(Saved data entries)
○ ○ ○ ○

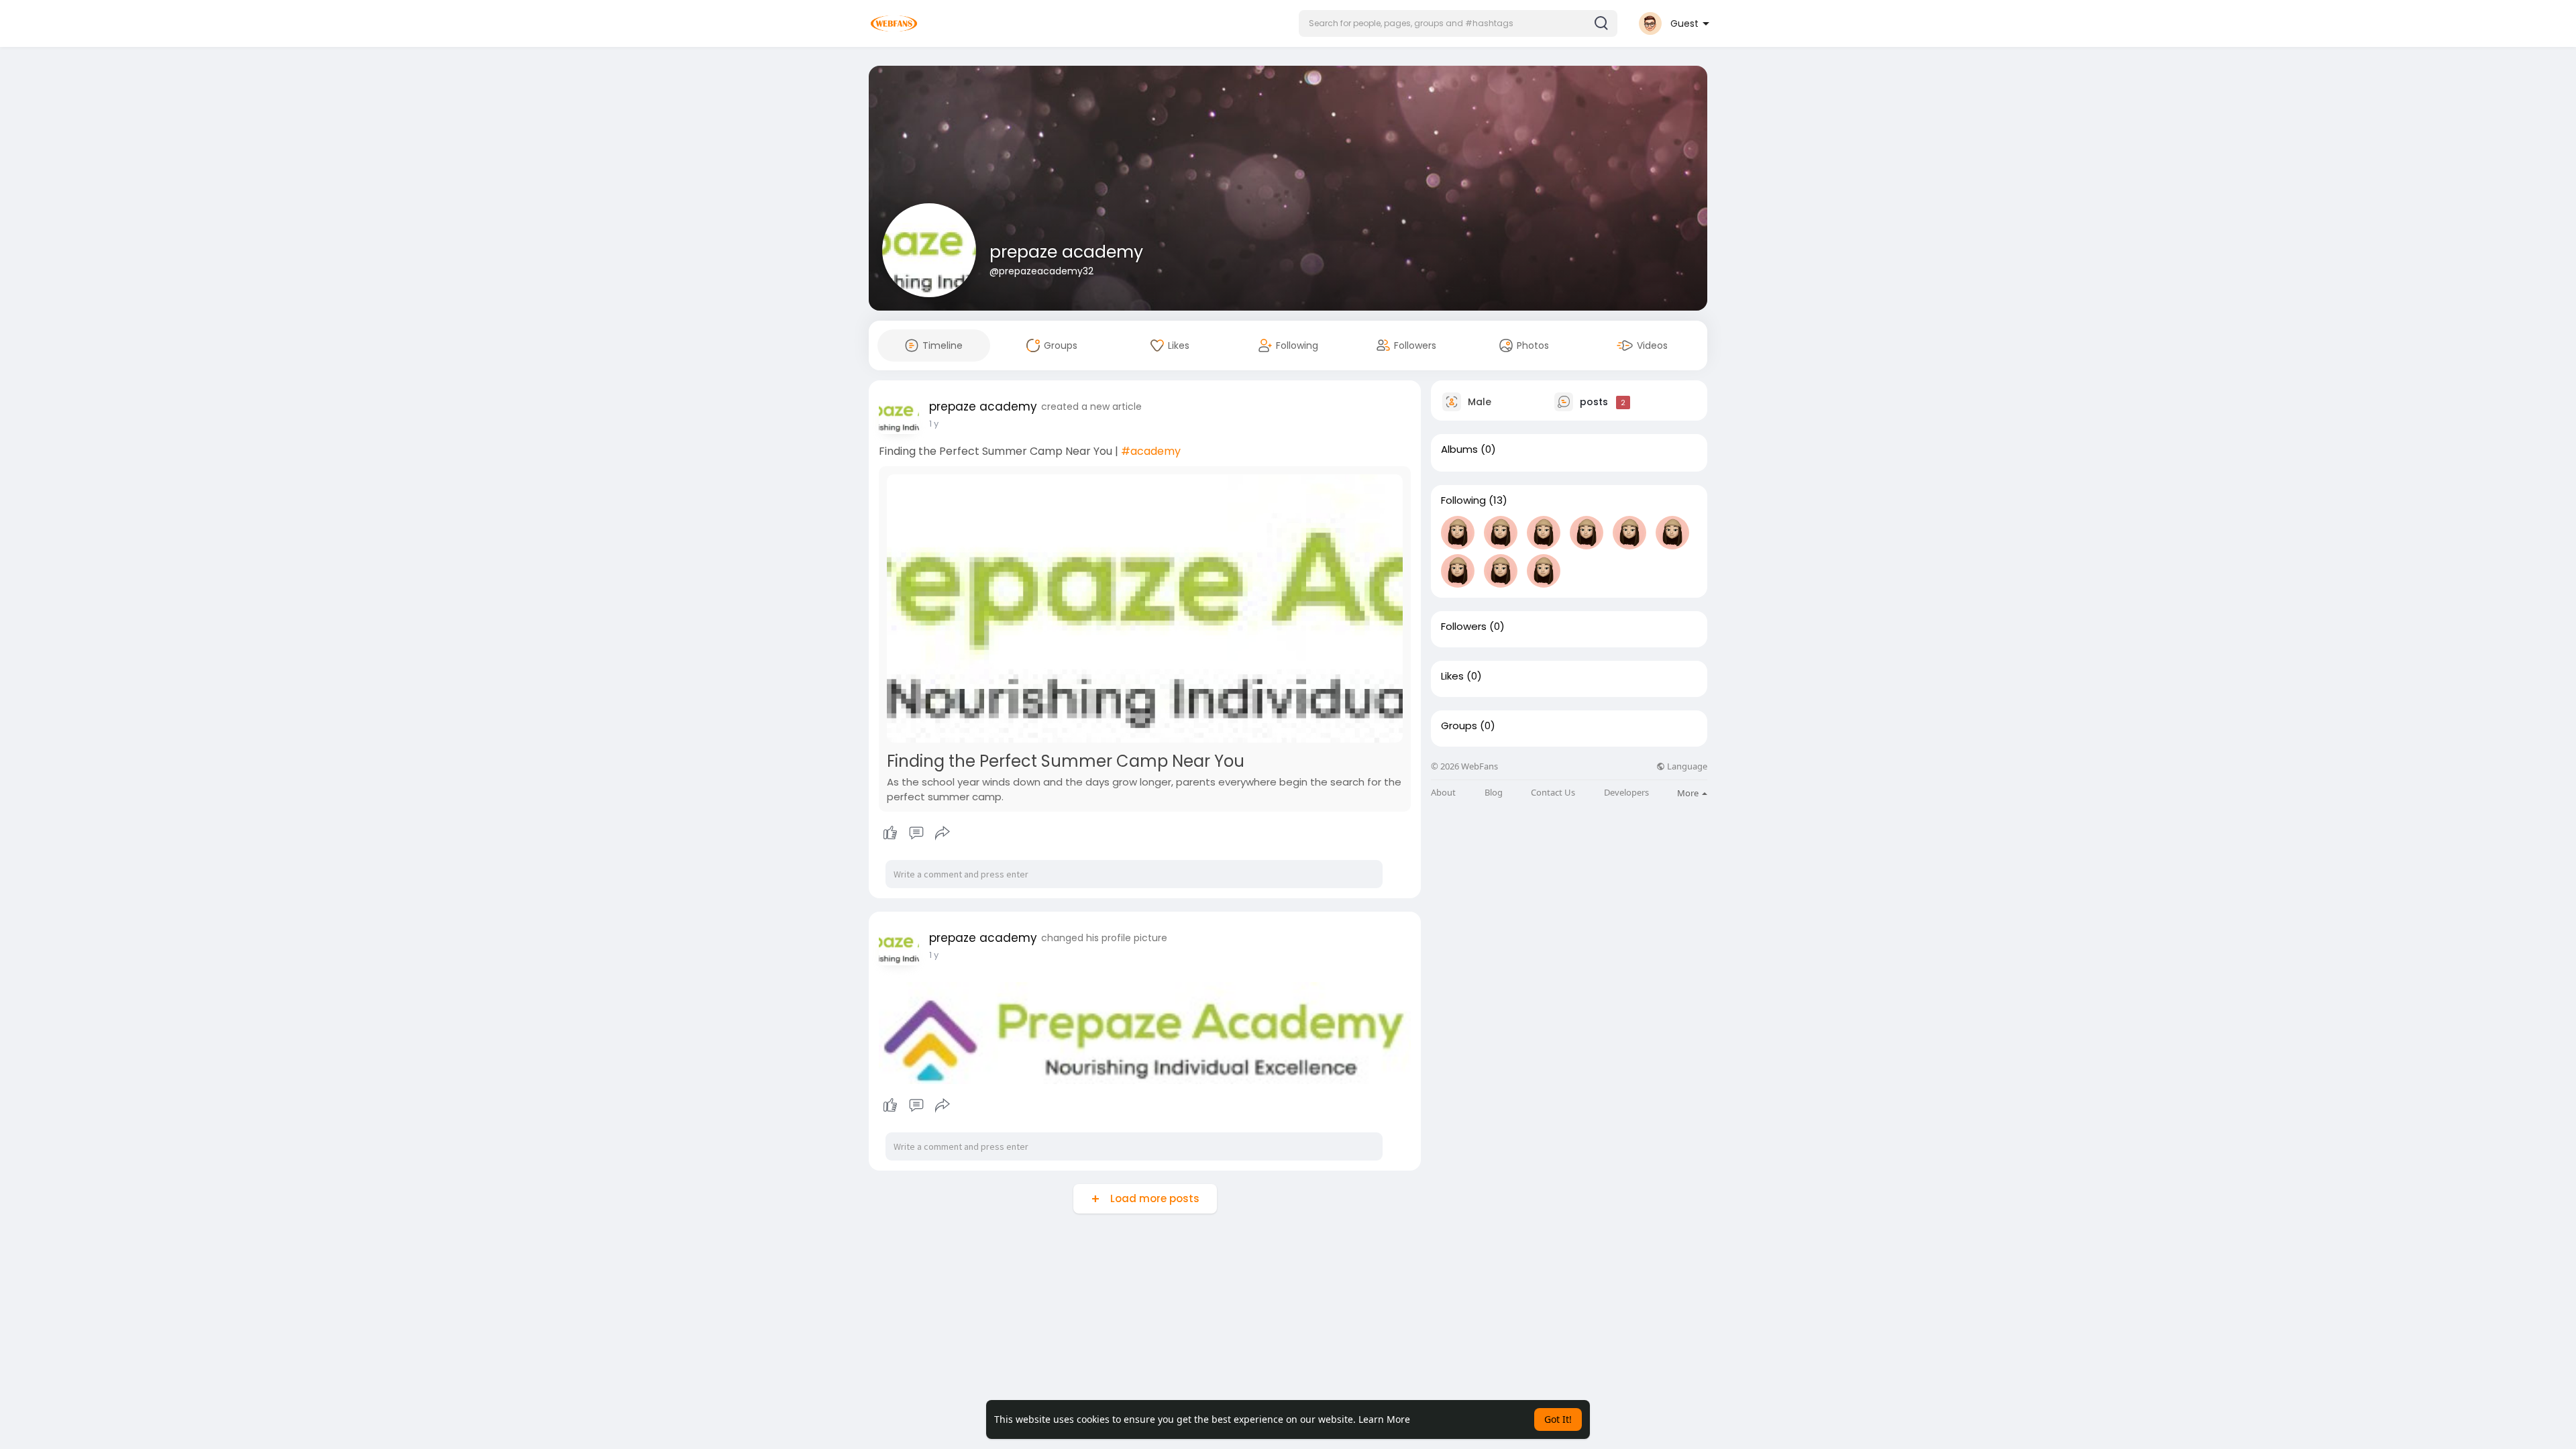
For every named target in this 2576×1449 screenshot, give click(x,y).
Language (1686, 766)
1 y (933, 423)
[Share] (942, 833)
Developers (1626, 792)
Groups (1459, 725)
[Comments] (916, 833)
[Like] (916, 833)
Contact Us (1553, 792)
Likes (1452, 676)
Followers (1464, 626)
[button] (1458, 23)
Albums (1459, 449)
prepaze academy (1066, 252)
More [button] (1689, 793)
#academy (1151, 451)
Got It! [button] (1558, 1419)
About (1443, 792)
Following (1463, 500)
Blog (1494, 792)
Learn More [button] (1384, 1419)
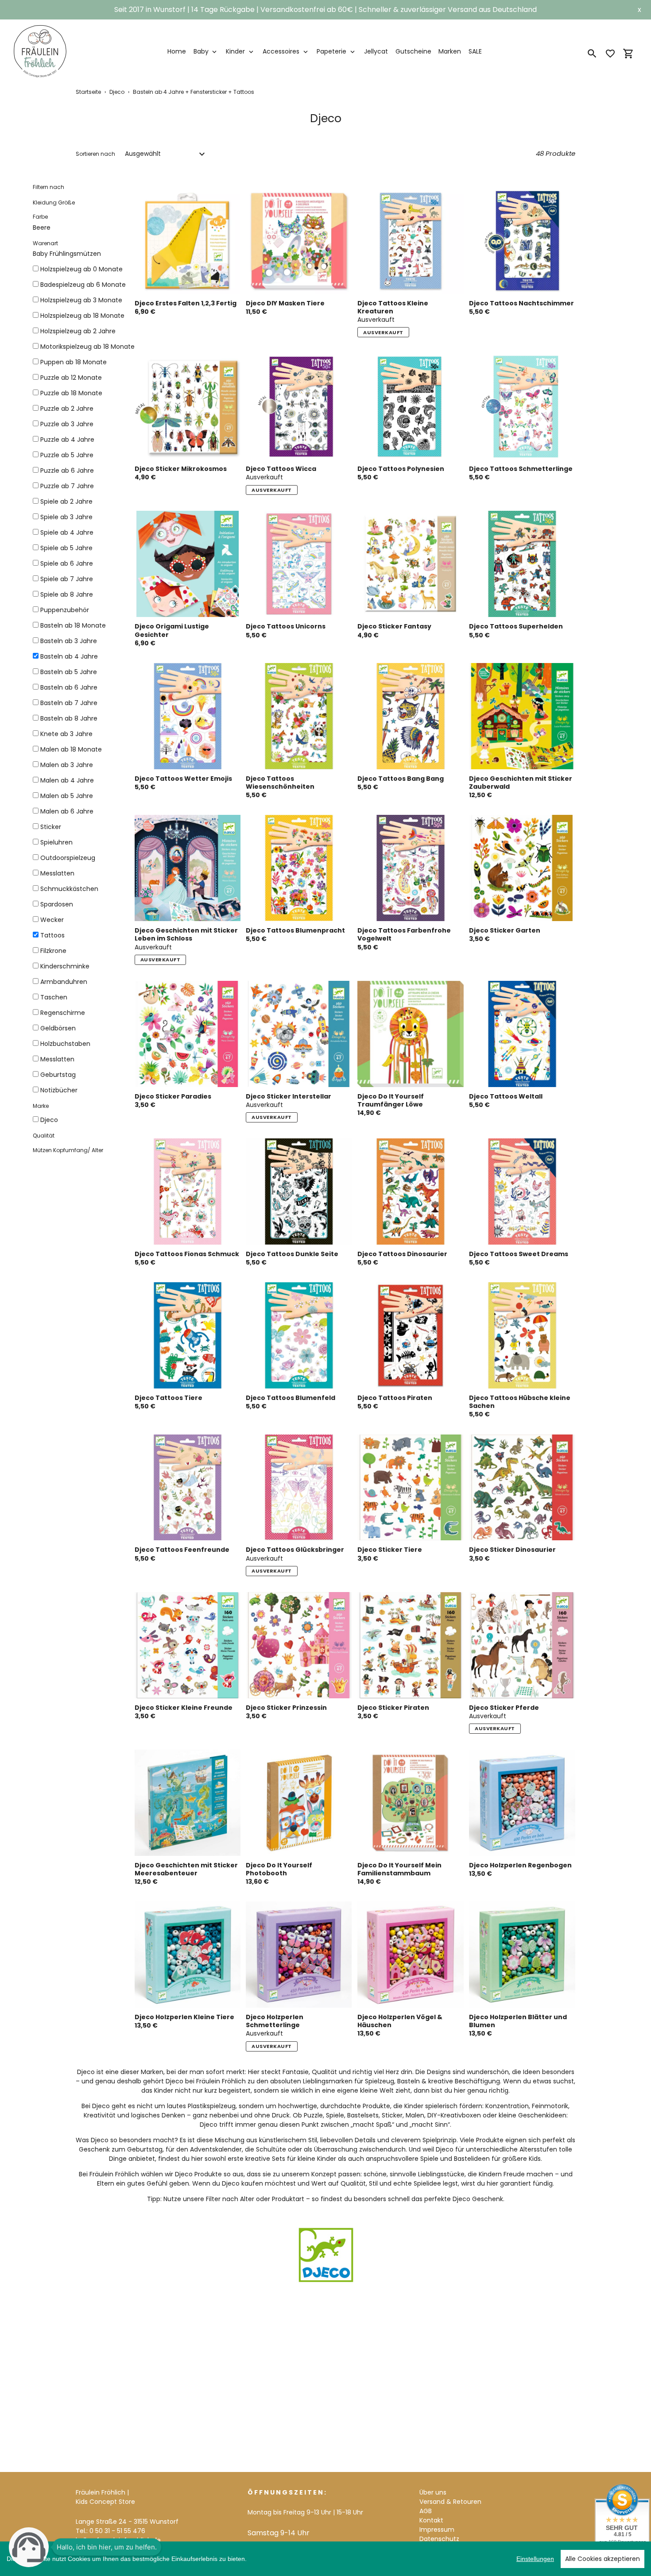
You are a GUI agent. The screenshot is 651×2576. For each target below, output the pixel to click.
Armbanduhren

○ ○ ○ ○

# [Task details]
Locate "Contact Us (1553, 792)" in the entries above. Copy, exactly and only, the lines from that line to the end, leaving out the pictures.

# [Written response]
Contact Us (1553, 792)
Likes (1452, 676)
Followers (1464, 626)
[button] (1458, 23)
Albums (1459, 449)
prepaze academy (1066, 252)
More [button] (1689, 793)
#academy (1151, 451)
Got It! [button] (1558, 1419)
About (1443, 792)
Following (1463, 500)
Blog (1494, 792)
Learn More [button] (1384, 1419)
You are a GUI agent. The screenshot is 651×2576. For each target below, output the pixel to click.
Armbanduhren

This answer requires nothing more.